The number of seats in parliament earned by a party heavily financed by the rich to drive the agenda of the rich is dangerous to the development and political stability of this country.

A country just coming out of colonialism and economic oppression must avoid superficial analysis of its political realities.

Democracy in an African country should not be about periodic elections and a number of political parties. Democracy must raise the standard of living of its people in terms of employment, decent housing, good healthcare, accessible education, equitable sharing of land and its wealth, and general eradication of poverty and crime premised on a sound national morality.

Furthermore, it must enable citizens to tangibly engage with and gain access to their leaders and to influence policies.
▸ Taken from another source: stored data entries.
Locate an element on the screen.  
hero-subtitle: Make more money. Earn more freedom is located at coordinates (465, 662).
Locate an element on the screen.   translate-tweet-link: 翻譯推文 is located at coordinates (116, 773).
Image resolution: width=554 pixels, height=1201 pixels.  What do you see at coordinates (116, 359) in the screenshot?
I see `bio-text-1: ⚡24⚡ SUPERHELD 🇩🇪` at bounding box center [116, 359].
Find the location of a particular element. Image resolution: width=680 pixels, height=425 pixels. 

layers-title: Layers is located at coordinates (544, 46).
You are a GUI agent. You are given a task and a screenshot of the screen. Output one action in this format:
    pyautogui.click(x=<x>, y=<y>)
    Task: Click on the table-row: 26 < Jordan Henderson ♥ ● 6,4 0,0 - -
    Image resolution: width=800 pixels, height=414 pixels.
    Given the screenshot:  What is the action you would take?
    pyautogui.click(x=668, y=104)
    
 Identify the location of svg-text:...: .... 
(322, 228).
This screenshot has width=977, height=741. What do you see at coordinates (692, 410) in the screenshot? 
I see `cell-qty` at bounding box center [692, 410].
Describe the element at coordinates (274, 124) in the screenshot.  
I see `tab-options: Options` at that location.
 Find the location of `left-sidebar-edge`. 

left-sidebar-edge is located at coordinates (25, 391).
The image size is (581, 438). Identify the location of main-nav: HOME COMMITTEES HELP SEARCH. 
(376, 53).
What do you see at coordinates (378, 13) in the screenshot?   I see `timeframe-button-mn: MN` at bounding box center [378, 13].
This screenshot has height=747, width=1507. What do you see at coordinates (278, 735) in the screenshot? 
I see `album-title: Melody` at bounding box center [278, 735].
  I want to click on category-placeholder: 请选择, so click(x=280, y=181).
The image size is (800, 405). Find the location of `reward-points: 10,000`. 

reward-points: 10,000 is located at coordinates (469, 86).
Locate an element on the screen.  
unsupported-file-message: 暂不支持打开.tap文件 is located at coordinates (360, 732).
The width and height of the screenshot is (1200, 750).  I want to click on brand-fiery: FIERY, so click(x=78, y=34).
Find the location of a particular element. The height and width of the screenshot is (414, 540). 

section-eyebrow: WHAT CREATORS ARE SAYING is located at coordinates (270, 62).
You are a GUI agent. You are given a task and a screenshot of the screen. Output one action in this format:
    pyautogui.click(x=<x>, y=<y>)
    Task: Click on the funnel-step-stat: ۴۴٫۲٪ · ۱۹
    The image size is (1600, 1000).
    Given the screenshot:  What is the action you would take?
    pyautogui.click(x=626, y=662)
The poor performance of local councillors illustrates the chasm between electoral aspirations and real government delivery.

This country is four times the size of Britain and Northern Ireland combined. It is richer. The paradox is that its wealth above and below the soil continues to enrich, not Africans, but groups and individuals who operate to Africa's detriment and impoverishment.

At present South Africa's wealth benefits a tiny minority. For millions of blacks, the overthrow of apartheid has not made much difference. Only a carefully thought-out national agenda can make a fundamental difference.

The leaders who are being touted as presidential successors believe in policies that have failed for the past 13 years. They are the authors of the privatisation of strategic state assets, which is destroying jobs and making the rich richer, and even selling water to the poor. These "successors" believe in a land policy that is not realistic and is not working. They pursue an education policy that makes acquisition of professions and skills unaffordable. They oppose free meaningful education for the poor.

Their mode of developing the country has turned the rural areas and townships into cesspools of poverty, disease and high levels of crime. They preach moral regeneration but walk the path of moral degeneration, backed by repugnant laws that they pass in parliament because of their temporary majority.

For more than 13 years they have illegally imprisoned former freedom fighters against apartheid. Apartheid was declared a crime against humanity by the United Nations. How does talk of "succession" help this situation?

The debate in South Africa must be about a pro-poor, pro-development and pro-black agenda. What must be done for the people, especially, for the more than 50 percent of them who live in dire poverty amidst the enormous wealth of this country.

The national agenda in post-colonial South Africa demands something in the nature of an economic revolution. Blacks have been held back in economic development and cast in the quagmire of poverty for far too long.

There is an urgent need for a national agenda that creates a society in which men and women will have no anxiety for jobs, food, decent homes, quality healthcare and free education. Education is the most prudent investment.